## Data on locating visible targets
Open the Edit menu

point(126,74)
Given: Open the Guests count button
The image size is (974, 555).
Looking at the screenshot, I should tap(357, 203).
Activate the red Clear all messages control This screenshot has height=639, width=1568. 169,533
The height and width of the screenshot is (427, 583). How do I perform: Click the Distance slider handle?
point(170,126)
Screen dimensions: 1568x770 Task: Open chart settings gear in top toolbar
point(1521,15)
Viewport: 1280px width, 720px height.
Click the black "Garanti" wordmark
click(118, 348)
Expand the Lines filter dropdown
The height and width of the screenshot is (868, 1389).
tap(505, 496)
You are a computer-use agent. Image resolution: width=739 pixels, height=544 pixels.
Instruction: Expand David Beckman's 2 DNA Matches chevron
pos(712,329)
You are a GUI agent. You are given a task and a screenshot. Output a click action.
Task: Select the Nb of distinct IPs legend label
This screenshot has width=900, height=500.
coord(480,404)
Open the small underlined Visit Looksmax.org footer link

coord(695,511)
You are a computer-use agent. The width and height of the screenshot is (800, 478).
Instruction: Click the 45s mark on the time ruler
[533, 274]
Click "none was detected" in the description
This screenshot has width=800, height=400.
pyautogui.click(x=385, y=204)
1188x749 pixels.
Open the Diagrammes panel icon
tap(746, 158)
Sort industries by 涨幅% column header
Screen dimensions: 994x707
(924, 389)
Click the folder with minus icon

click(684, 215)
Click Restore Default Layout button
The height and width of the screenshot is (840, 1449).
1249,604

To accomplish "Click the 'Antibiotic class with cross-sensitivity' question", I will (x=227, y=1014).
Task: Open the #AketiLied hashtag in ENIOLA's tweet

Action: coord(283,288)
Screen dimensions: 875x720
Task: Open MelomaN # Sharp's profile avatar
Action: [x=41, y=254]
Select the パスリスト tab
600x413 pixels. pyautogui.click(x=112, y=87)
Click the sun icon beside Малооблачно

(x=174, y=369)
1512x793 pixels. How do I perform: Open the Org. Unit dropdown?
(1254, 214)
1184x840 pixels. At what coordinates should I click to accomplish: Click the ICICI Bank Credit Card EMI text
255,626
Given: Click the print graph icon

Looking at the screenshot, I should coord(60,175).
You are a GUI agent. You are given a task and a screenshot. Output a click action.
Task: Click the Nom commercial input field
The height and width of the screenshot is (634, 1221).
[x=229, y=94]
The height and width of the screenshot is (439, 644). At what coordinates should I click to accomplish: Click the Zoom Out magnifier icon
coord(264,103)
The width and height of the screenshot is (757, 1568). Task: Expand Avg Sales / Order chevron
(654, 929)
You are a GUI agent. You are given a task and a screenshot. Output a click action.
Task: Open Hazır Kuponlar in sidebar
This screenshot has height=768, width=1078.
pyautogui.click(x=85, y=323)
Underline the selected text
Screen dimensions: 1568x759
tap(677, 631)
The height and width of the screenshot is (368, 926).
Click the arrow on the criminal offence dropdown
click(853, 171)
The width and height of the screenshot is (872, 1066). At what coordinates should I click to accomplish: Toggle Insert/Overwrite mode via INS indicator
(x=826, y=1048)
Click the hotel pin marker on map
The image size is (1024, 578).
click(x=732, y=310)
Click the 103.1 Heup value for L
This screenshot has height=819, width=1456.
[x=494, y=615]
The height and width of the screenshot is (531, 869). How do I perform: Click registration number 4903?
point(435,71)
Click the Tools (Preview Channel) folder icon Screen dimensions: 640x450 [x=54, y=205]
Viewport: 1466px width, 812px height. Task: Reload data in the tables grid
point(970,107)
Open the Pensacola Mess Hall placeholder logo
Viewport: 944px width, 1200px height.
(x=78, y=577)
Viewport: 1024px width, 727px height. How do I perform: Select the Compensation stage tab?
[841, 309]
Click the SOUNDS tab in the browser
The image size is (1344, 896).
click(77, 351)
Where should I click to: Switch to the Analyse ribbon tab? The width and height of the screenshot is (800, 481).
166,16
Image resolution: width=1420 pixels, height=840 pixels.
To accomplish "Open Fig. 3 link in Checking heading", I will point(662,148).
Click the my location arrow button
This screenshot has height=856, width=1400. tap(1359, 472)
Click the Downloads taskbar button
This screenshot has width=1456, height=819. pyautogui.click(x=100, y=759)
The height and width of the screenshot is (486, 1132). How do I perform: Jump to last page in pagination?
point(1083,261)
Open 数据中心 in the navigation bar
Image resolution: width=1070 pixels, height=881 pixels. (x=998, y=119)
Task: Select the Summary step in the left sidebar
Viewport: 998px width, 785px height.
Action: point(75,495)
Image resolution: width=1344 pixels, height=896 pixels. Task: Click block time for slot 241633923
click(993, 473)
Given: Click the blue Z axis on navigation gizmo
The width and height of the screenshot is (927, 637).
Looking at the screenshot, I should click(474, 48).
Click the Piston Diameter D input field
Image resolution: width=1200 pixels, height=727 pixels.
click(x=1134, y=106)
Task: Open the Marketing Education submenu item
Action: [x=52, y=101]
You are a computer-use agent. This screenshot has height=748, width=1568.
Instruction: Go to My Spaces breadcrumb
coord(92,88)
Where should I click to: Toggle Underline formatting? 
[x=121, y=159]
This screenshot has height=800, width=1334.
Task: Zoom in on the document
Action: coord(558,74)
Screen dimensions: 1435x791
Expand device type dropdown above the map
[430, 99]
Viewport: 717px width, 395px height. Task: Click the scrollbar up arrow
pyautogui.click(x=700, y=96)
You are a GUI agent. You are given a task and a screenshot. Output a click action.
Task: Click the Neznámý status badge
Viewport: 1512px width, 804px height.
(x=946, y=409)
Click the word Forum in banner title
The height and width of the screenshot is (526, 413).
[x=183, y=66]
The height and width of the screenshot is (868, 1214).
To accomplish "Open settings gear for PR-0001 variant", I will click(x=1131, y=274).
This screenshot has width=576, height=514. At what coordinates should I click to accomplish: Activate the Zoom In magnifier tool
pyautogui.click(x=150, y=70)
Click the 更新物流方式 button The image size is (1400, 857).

## WORK TO DO
Identify every line of the material above that contains the string "text", treating uppercase and lowercase as distinct, and copy each such line in full.

## ANSWER
1184x840 pixels. At what coordinates should I click to accomplish: Click the ICICI Bank Credit Card EMI text
Underline the selected text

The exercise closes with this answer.